Último poste da série de 4 DE DEZEMBRO DE 2021 > Guiné 61/74 - P22779: Os nossos seres, saberes e lazeres (480): Itinerâncias avulsas… Mas saudades sem conto (20): O génio de Almada Negreiros nas gares marítimas do Porto de Lisboa (Mário Beja Santos)

2 comentários:

Fernando Ribeiro disse...

Eu não sei se a "culpa" é do Beja Santos ou do Carlos Vinhal. O que é certo é que no post está escrito que o Palácio Pimenta foi construído entre 1944 e 1947, mas muito antes disso (em 1910!) já era habitado!!!

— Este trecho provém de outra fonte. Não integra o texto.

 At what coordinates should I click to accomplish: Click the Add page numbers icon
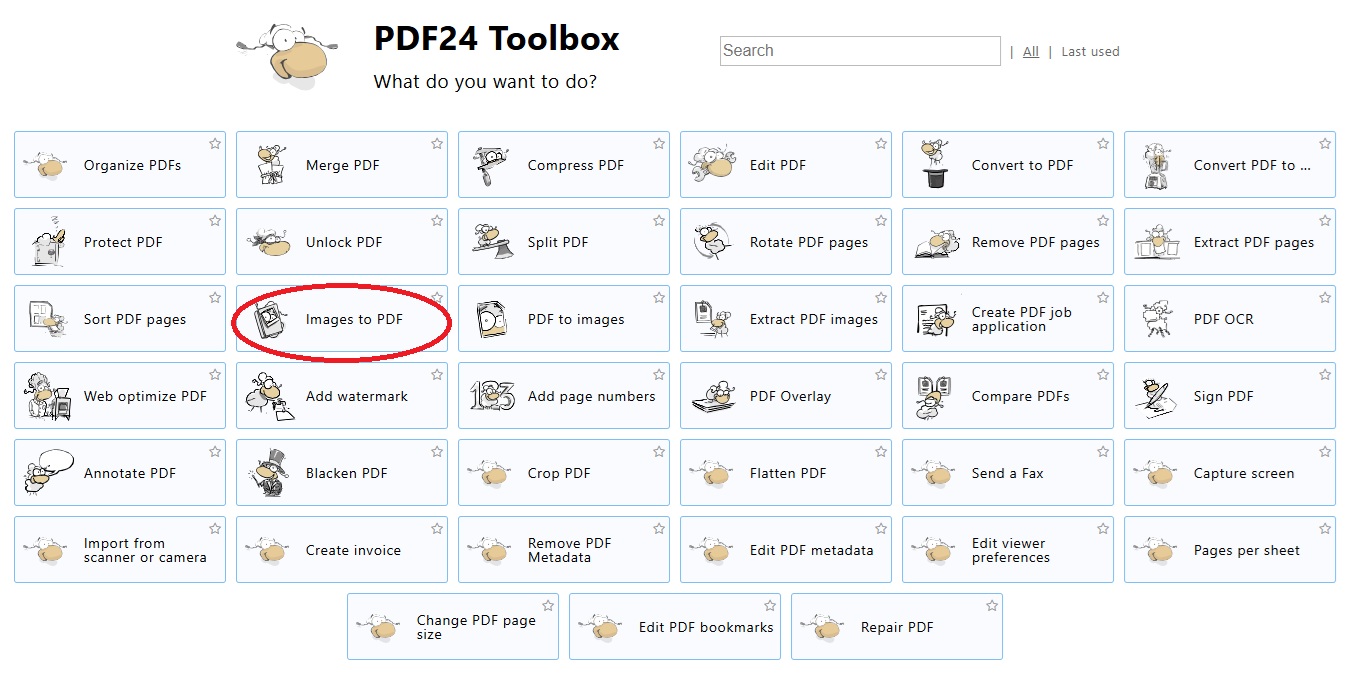[492, 396]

Não me levem a mal. Um lapso qualquer um comete. Quem nunca se enganou que atire a primeira pedra. O Palácio Pimenta foi construído no séc. XVIII, como a sua traça denuncia. Seja como for, o Museu de Lisboa (ex-Museu da Cidade) merece uma visita. A reconstituição de Lisboa anterior ao terramoto de 1755, por si só, justifica-a plenamente. E há muitíssimo mais para ver, como o Beja Santos nos mostra.

Ah, já me esquecia! Dou os parabéns ao Beja Santos por ter escrito "dias ensolarados". Agora parece que é moda escrever e dizer "dias solarengos"...

Carlos Vinhal disse...

Muito obrigado, Fernando Ribeiro. Já rectifiquei.